Qualche settimana più tardi, mi ritrovo a osservare il Rio Giaset, completamente congelato e in tutto il suo splendore. Ho sempre trovato un po’ magica l’atmosfera che si crea attorno a una cascata in questa stagione, anche se non mi sono mai soffermato a comprenderne il motivo. Nuovamente non riesco a trovare le parole per descrivere le sensazioni che mi provoca quell’insignificante eppure bellissimo blocco di ghiaccio dall’aria fiabesca. Sicuramente quello che sto viven- do è uno degli splendidi istanti che vado cercando. Il silenzio della mattina presto, quell’azzurro così perfetto, il sole che albeggia. Eppure c’è qualcosa di più. Qualche piccolo e sottile aspetto che mi sfugge.

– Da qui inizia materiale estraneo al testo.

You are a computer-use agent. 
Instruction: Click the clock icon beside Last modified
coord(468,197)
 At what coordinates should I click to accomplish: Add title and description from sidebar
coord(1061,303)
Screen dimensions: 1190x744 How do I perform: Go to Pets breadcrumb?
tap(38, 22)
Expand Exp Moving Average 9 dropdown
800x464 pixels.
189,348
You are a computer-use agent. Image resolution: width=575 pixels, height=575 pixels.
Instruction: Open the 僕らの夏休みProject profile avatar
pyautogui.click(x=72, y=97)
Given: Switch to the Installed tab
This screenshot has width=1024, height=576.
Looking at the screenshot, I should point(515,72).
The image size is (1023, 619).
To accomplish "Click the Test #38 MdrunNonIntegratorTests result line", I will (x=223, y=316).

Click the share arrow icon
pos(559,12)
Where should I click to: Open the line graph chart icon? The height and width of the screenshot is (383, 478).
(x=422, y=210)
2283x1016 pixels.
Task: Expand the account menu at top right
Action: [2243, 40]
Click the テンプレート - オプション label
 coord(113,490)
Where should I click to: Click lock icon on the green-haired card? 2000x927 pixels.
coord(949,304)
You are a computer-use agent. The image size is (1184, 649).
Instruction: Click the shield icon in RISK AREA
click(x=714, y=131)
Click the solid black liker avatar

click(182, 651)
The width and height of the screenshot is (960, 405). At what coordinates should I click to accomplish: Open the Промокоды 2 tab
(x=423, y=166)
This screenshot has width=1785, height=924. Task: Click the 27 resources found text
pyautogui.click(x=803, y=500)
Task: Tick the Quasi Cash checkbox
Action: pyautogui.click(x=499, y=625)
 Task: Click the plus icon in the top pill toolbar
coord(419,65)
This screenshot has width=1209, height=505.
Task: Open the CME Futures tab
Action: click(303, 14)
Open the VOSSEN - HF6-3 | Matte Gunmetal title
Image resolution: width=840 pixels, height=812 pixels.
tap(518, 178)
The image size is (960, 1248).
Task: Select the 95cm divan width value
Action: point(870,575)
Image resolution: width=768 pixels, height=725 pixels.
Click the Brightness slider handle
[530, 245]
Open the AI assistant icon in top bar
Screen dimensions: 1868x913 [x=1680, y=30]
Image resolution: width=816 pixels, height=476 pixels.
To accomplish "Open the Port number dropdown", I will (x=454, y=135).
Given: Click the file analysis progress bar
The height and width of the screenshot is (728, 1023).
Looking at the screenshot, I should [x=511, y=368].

Poi la rivelazione. Quella cascata non rappresenta altro se non un’altra metafora. Un altro meccanismo in grado di fermare il tempo. L’inverno in qualche modo è in grado di bloccare il flusso continuo dell’acqua, immobilizzandolo per un’intera stagione, proprio come un gioco di specchi e di luce, grazie a un paio di lenti e a un sensore, può fermare un istante per sempre. Ancora una volta mi rendo conto di restare a bocca aperta di fronte all’idea di “congelare” per più tempo del dovuto qualcosa di così bello. Finalmente si manifesta in maniera così evidente l’ultima tessera di questo mio puzzle, permettendomi di mettere in ordine la confusione nella mia testa.

Osservando quella cascata realizzo come la volontà di bloccare questi istanti vada a smuovere le corde della mia più grande paura, quella del tempo che passa rapido e inesorabile. Magari per questo motivo adoro così tanto fermare il tempo nelle mie immagini. Forse per questa ragione un corso d’acqua immobile mi trasmette così tanta serenità. Oppure chi può saperlo, tutte queste riflessioni non hanno nessuna attinenza con la realtà e sono solo favole e frottole che mi piace raccontarmi. Forse l’unica ragione per cui andiamo in montagna è che ci piace infinitamente e che semplicemente non potremmo farne a meno. Senza tutto questo vivremmo una vita profondamente infelice. In un caso nell’altro, ritrovarsi in un ambiente selvaggio e silenzioso a riflettere sulla propria vita, è un’esperienza magnifica che spesso trascuriamo. Spero che chi sta leggendo possa sperimentarne la bellezza al più presto. 

Vivere la montagna significa anche questo, perdersi nei meandri della nostra mente, stimolata dai luoghi incredibili nei quali andiamo a cacciarci.